Check every line of the data below for "page". Copy each one that has it.

PROVIDED RECORDS
┄┄┄┄┄┄┄┄┄┄┄┄┄┄┄┄┄┄┄┄

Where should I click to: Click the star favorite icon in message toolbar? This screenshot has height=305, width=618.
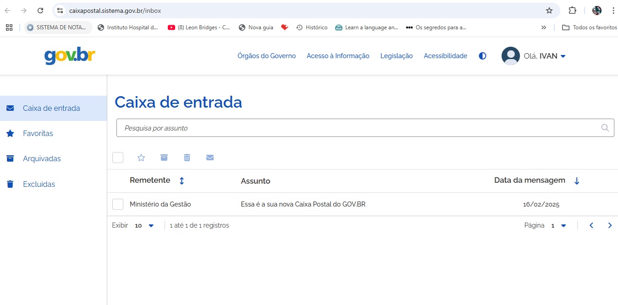(141, 158)
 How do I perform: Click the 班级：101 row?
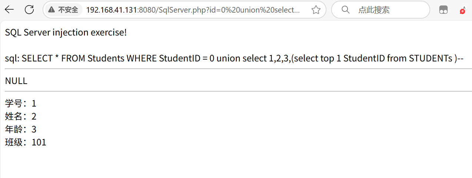[x=26, y=142]
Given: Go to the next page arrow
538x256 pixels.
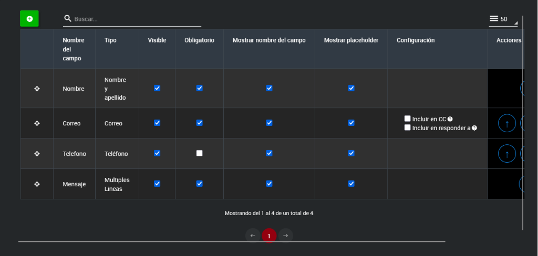Looking at the screenshot, I should [285, 236].
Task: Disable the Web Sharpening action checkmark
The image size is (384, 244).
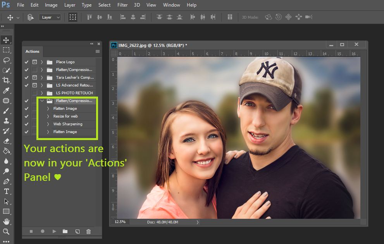Action: point(26,124)
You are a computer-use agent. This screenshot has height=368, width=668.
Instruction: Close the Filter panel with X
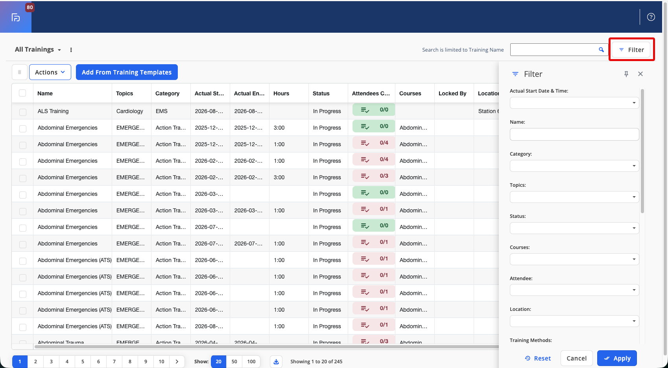(640, 74)
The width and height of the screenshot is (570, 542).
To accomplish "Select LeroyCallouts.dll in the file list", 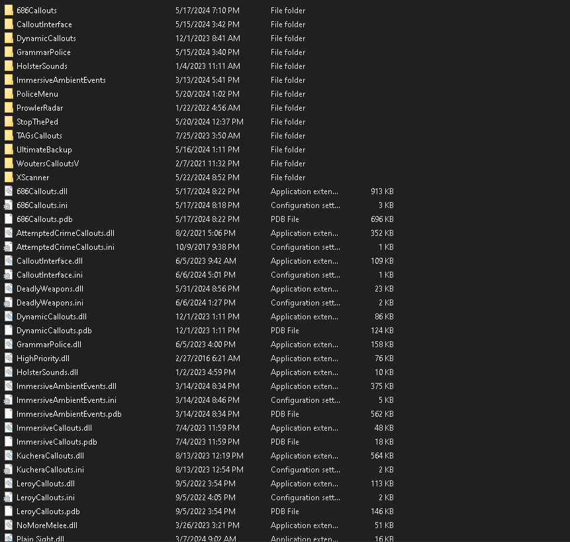I will (46, 484).
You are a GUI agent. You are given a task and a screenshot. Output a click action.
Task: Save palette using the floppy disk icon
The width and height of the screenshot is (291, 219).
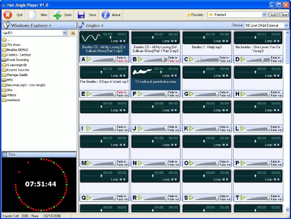[81, 15]
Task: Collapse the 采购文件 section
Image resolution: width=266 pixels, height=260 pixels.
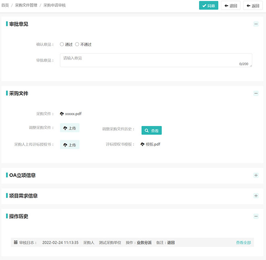Action: (256, 93)
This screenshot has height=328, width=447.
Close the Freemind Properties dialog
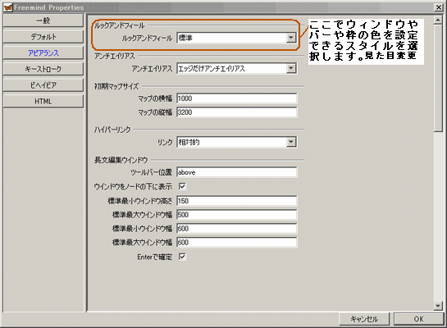(439, 7)
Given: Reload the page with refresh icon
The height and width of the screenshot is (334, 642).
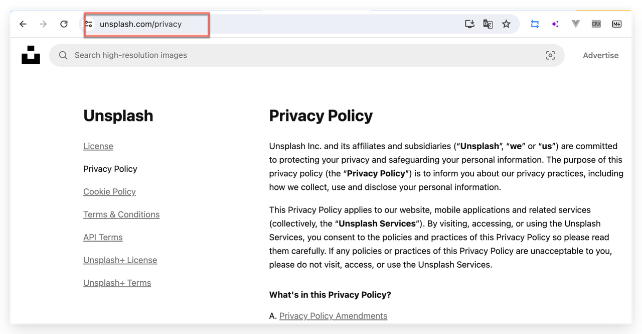Looking at the screenshot, I should (x=64, y=24).
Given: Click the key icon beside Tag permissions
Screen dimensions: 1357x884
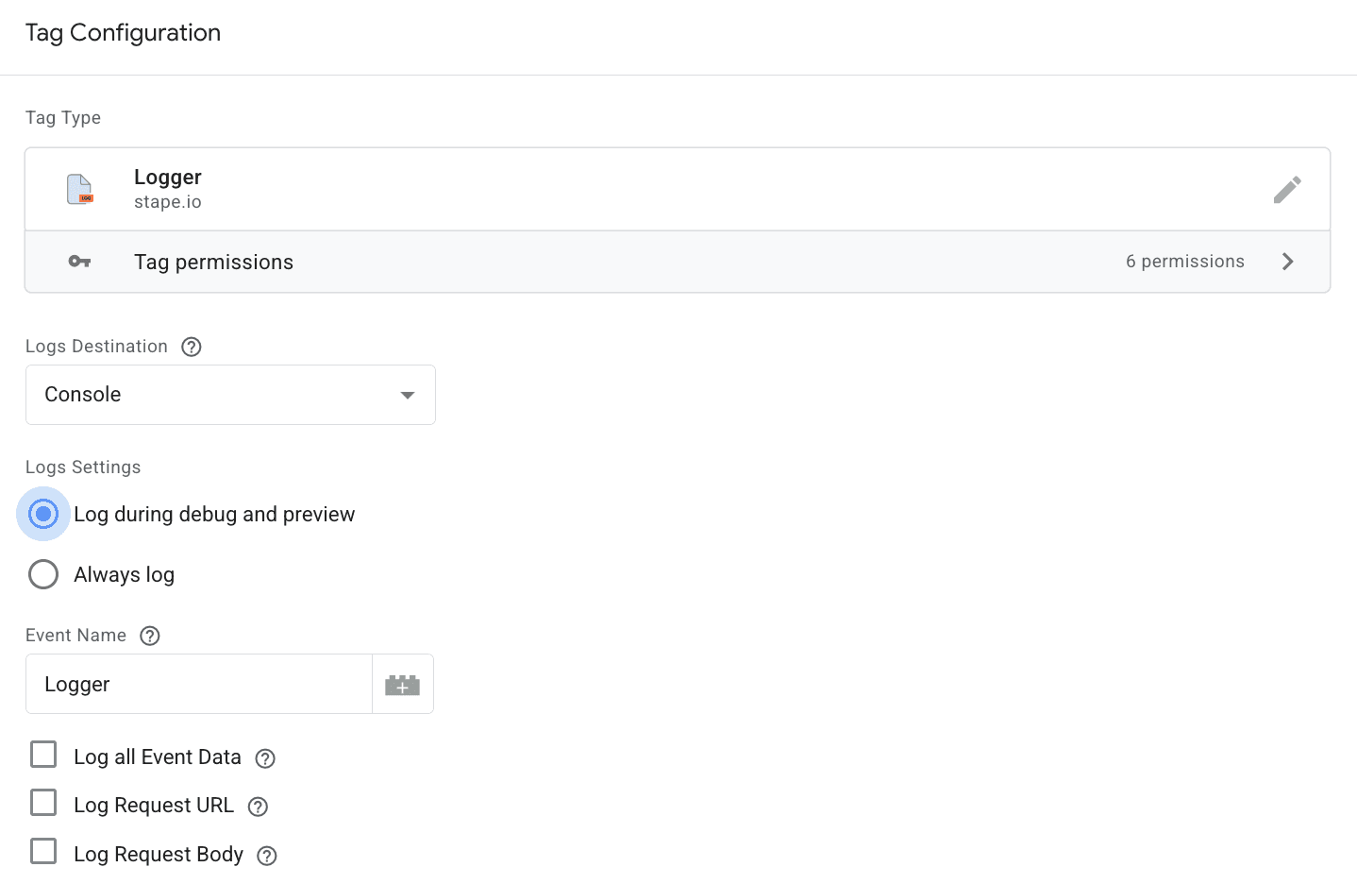Looking at the screenshot, I should [x=79, y=262].
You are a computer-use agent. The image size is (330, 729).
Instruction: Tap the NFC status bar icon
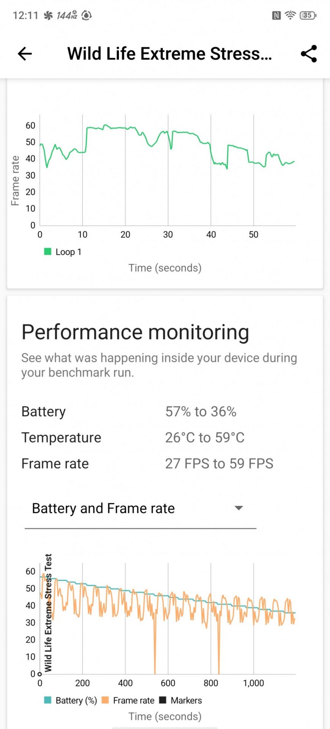[x=276, y=16]
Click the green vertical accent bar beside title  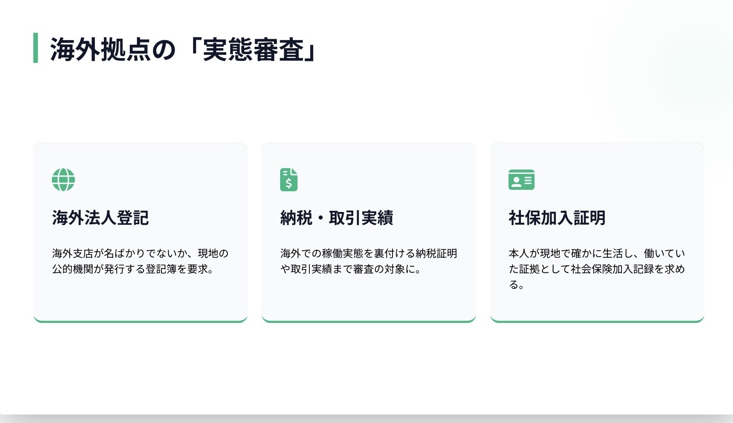35,48
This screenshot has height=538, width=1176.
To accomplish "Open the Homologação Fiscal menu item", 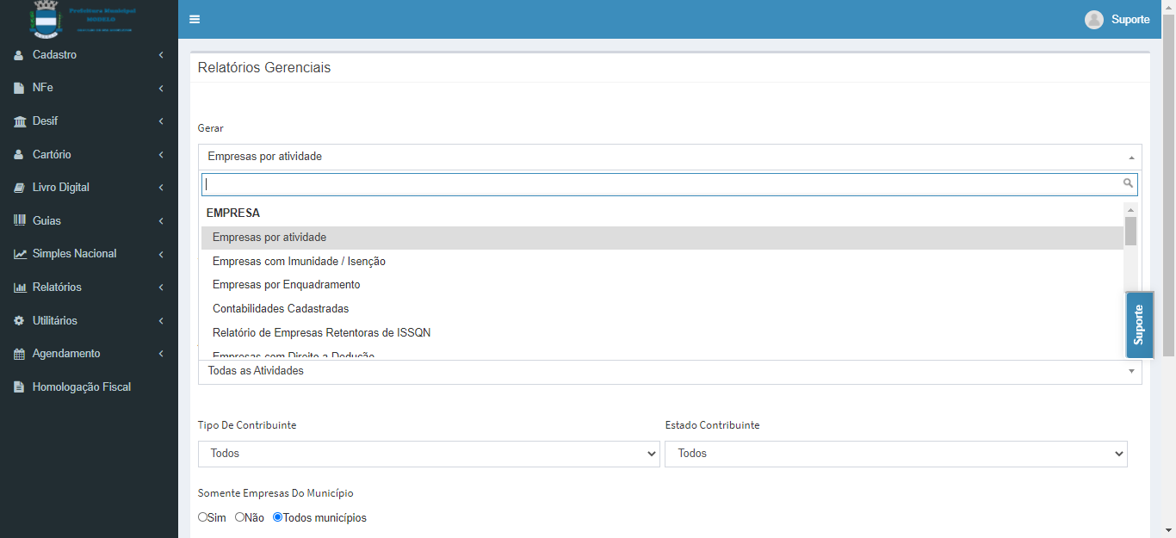I will (x=81, y=387).
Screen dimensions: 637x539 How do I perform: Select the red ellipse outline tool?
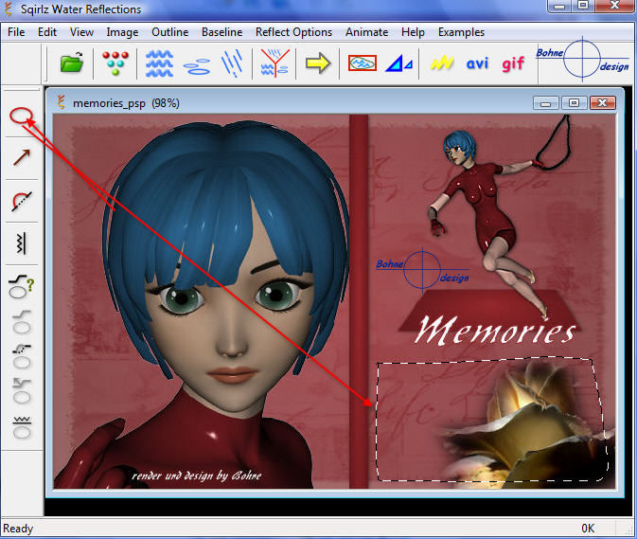point(21,116)
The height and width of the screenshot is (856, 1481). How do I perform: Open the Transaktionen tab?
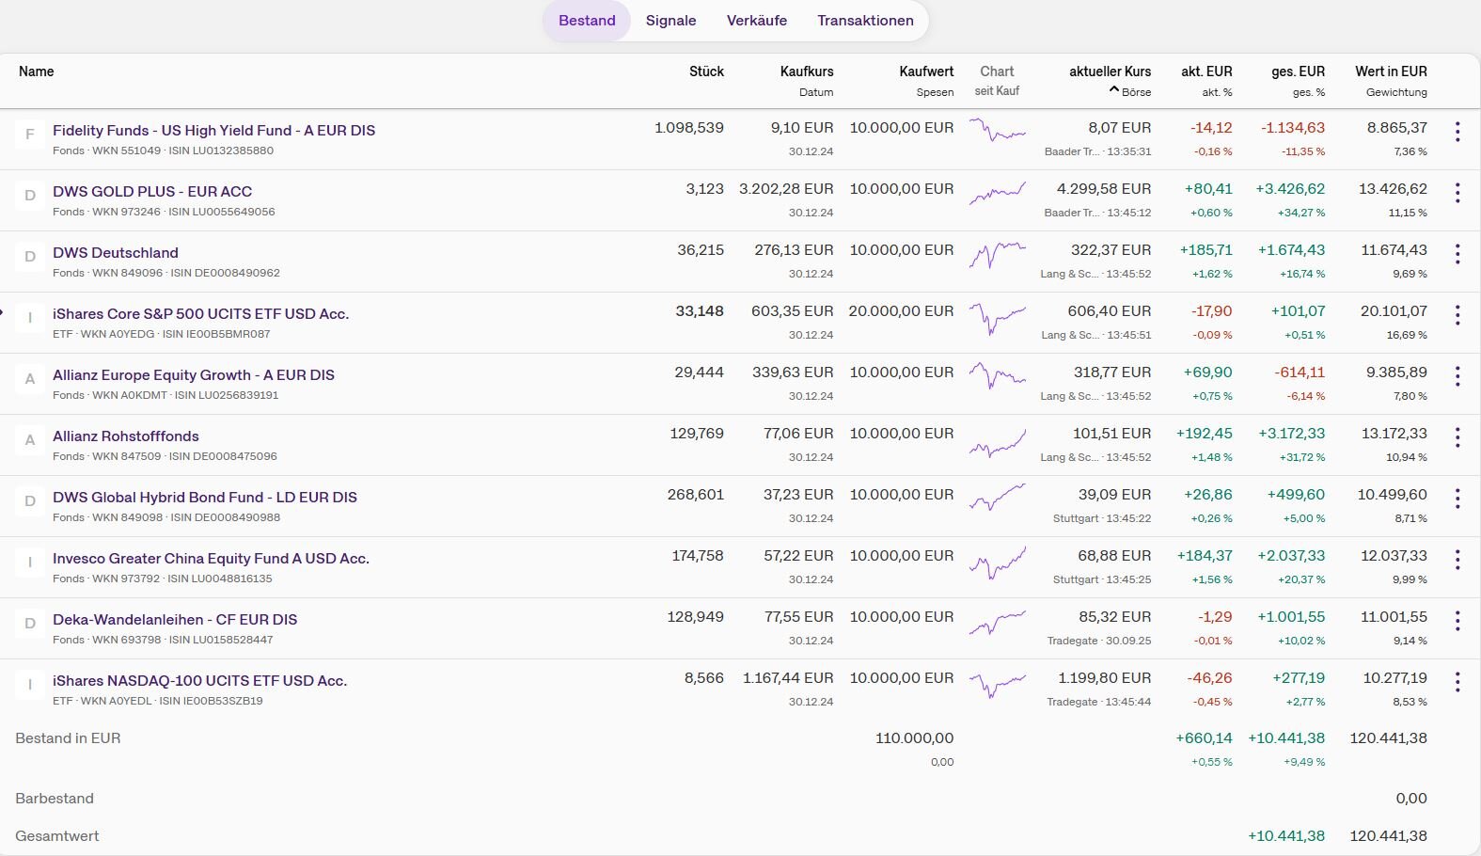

┄┄┄┄┄┄┄┄┄┄┄┄┄┄┄┄┄┄┄┄

ANSWER
Given: Go to the next page arrow
Given: Reload the page with refresh icon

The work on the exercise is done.